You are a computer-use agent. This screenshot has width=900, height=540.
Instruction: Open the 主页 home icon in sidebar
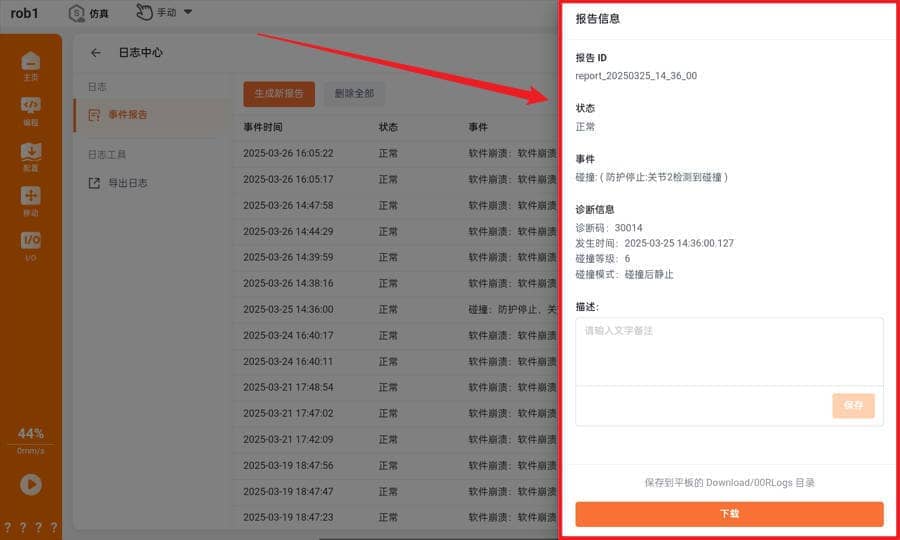tap(31, 66)
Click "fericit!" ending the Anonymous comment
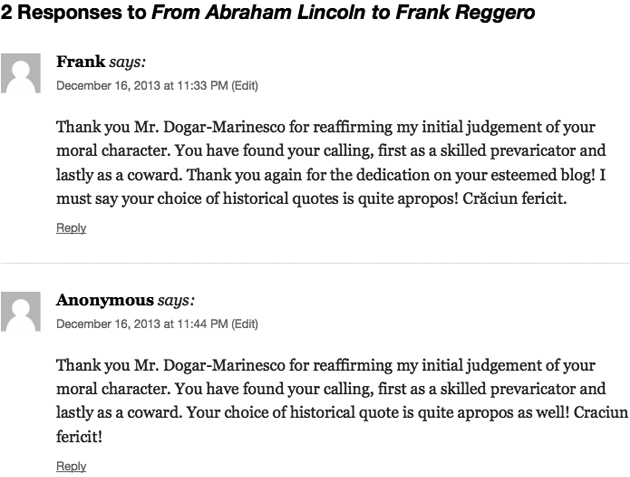Viewport: 630px width, 477px height. [x=78, y=436]
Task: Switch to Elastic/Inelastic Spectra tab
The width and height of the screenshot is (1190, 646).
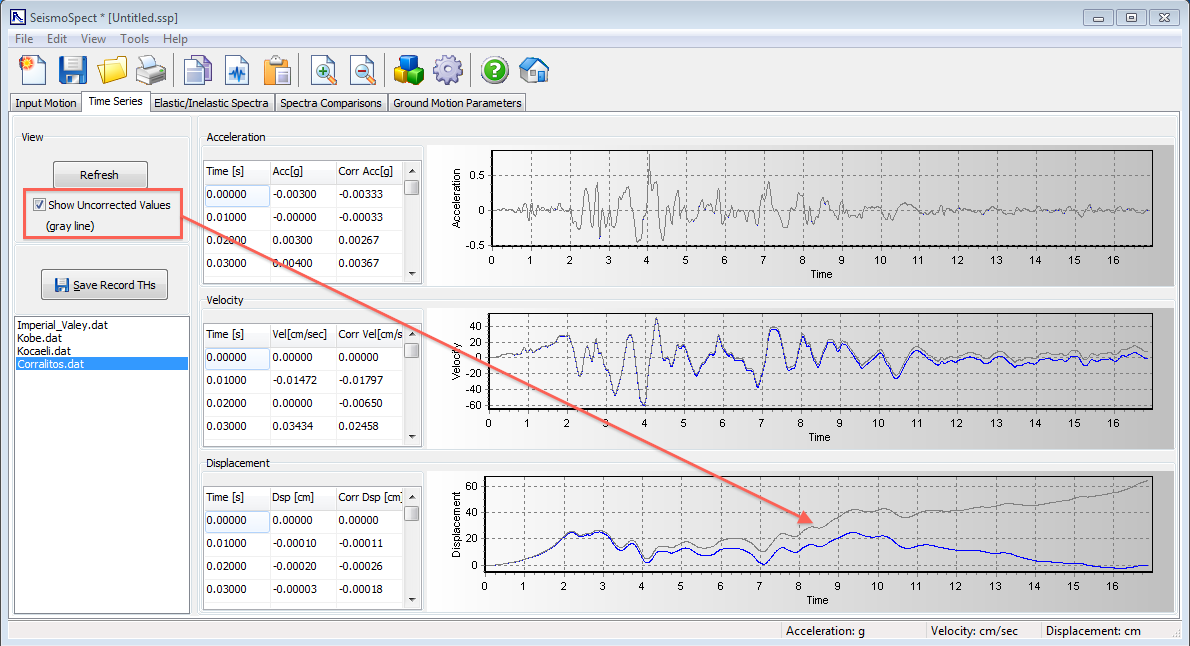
• • • •
### WORK ITEM
Write out word for word every line from the line with "Instruction: Open the 主页 home icon in sidebar" through the final line of the records, both included, skipping the pictures.

### RESPONSE BOX
Instruction: Open the 主页 home icon in sidebar
tap(31, 66)
Click "fericit!" ending the Anonymous comment
Viewport: 630px width, 477px height. [x=78, y=436]
Task: Switch to Elastic/Inelastic Spectra tab
The width and height of the screenshot is (1190, 646).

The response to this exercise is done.